> **EXERCISE REQUIREMENTS**
Render the rows below, from the line containing "Identify the location of Next." through the line containing "What do you see at coordinates (1502, 214)", as a JSON list of strings with one string per line, leaving out blank lines. Include no other lines.

> **Rows of pointing data**
- - - - - - -

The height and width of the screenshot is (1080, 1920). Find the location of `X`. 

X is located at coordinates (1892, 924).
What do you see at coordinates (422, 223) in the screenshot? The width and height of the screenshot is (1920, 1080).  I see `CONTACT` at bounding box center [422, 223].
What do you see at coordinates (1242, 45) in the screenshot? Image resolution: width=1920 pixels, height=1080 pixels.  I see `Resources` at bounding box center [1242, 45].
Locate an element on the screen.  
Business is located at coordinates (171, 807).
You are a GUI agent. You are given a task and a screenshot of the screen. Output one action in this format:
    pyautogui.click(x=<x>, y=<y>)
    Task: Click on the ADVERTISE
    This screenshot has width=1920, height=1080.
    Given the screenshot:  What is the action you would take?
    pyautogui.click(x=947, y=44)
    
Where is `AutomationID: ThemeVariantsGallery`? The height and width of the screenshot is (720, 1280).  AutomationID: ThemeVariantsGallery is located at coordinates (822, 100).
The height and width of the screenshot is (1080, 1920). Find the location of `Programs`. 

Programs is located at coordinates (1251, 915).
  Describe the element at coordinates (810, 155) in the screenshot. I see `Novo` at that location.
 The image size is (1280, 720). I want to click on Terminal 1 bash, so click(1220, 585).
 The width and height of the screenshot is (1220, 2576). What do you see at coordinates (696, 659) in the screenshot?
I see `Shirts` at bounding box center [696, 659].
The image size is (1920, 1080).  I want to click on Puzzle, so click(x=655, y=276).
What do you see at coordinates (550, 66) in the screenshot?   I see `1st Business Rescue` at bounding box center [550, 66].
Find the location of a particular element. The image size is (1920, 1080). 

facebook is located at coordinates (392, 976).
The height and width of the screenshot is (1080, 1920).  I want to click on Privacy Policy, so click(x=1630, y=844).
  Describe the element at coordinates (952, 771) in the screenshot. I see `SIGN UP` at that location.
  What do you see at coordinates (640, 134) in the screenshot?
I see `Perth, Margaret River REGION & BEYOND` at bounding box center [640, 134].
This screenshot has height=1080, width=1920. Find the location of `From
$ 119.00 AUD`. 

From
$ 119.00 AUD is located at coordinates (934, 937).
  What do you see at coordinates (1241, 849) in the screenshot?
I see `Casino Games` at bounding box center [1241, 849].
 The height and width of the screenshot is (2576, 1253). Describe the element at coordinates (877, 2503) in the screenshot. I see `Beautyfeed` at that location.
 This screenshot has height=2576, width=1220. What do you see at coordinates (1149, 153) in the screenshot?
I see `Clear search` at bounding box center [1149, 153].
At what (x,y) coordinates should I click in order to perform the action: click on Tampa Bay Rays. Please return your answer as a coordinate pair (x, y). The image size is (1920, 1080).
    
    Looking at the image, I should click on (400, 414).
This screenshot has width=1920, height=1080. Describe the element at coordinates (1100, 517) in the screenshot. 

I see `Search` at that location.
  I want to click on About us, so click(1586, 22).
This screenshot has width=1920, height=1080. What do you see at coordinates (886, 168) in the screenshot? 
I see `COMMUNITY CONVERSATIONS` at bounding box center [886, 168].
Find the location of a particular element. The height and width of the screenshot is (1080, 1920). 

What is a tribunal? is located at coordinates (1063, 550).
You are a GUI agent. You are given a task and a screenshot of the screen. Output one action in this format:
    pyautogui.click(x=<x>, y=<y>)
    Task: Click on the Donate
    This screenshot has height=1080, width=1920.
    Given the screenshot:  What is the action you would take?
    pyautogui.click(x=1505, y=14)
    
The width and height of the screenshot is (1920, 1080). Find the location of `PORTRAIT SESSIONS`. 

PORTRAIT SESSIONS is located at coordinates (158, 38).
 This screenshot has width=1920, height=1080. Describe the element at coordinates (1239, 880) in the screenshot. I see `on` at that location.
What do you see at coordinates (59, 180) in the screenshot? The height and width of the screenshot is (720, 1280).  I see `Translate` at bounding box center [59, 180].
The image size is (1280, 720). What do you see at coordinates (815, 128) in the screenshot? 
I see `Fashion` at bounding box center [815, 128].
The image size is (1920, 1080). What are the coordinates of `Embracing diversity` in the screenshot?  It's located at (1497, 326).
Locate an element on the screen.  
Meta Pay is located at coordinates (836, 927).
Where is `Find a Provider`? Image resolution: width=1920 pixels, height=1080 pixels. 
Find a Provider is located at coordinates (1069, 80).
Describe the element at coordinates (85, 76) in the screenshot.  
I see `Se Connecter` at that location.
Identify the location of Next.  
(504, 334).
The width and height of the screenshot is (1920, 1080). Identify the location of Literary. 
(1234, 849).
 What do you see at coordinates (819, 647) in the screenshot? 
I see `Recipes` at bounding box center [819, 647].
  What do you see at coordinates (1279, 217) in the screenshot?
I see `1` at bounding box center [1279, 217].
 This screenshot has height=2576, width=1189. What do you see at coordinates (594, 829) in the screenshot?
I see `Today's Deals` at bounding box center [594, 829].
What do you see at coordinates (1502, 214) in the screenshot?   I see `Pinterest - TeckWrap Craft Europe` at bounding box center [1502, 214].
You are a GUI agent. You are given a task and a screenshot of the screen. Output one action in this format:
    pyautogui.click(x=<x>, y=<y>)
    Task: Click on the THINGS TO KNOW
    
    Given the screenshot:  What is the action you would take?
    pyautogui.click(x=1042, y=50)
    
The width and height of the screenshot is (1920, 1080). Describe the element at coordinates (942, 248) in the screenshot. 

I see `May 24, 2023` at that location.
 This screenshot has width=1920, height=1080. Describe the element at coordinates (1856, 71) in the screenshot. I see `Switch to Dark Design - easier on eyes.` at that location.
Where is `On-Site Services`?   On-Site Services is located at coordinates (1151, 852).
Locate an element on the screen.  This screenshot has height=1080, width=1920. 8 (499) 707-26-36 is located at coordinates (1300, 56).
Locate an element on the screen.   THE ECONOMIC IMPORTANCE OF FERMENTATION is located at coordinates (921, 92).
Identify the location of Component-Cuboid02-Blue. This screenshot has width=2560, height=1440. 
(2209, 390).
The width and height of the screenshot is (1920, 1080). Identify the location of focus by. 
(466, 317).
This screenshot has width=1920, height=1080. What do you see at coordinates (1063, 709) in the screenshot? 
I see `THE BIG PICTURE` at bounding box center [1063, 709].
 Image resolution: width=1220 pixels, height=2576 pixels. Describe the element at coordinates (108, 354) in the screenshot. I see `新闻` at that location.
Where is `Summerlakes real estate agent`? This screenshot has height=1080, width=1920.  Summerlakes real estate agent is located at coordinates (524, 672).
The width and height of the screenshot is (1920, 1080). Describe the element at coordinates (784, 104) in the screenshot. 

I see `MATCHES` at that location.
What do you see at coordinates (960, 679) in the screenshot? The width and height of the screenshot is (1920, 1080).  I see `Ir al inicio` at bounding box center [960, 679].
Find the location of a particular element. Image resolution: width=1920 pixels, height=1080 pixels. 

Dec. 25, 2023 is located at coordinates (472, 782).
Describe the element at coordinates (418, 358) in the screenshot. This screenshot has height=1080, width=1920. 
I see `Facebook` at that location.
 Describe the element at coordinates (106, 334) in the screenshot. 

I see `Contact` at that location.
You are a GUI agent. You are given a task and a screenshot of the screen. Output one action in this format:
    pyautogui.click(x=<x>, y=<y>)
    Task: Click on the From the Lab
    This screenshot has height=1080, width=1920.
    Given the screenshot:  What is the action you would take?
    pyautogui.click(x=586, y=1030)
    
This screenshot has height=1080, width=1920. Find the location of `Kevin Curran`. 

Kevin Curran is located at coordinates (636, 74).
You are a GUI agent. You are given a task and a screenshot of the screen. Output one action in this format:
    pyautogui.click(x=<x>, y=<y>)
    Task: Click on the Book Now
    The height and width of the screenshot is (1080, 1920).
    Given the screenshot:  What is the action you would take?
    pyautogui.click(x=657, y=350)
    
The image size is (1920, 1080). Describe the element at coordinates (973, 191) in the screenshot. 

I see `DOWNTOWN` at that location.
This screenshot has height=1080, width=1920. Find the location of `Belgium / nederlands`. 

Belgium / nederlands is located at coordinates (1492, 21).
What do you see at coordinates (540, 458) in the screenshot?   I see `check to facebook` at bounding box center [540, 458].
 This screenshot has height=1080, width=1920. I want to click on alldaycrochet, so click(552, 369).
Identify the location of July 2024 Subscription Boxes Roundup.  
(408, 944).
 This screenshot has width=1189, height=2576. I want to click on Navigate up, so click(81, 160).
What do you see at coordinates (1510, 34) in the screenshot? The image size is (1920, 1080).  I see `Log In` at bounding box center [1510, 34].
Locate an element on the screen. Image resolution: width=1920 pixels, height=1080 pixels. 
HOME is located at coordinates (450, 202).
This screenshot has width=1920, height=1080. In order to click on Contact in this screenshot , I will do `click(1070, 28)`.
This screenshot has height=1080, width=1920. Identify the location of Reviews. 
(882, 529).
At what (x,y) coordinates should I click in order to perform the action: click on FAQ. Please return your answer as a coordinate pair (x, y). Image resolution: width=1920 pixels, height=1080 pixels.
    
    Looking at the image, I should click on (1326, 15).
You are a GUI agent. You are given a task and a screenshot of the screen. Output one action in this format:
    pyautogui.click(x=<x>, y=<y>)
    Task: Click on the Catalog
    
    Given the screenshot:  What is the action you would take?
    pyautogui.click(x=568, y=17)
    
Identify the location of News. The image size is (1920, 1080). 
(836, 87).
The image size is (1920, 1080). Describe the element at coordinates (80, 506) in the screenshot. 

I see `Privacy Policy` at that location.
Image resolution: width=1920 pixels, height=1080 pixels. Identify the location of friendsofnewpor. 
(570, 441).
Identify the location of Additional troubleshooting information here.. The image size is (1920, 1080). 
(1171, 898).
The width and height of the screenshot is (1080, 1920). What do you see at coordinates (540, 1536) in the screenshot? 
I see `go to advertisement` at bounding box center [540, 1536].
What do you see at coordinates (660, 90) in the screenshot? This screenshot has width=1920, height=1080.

- - - - - - -

> **RESULT**
[
  "Identify the location of Next.  ",
  "(504, 334).",
  "The width and height of the screenshot is (1920, 1080). Identify the location of Literary. ",
  "(1234, 849).",
  " What do you see at coordinates (819, 647) in the screenshot? ",
  "I see `Recipes` at bounding box center [819, 647].",
  "  What do you see at coordinates (1279, 217) in the screenshot?",
  "I see `1` at bounding box center [1279, 217].",
  " This screenshot has height=2576, width=1189. What do you see at coordinates (594, 829) in the screenshot?",
  "I see `Today's Deals` at bounding box center [594, 829].",
  "What do you see at coordinates (1502, 214) in the screenshot?   I see `Pinterest - TeckWrap Craft Europe` at bounding box center [1502, 214]."
]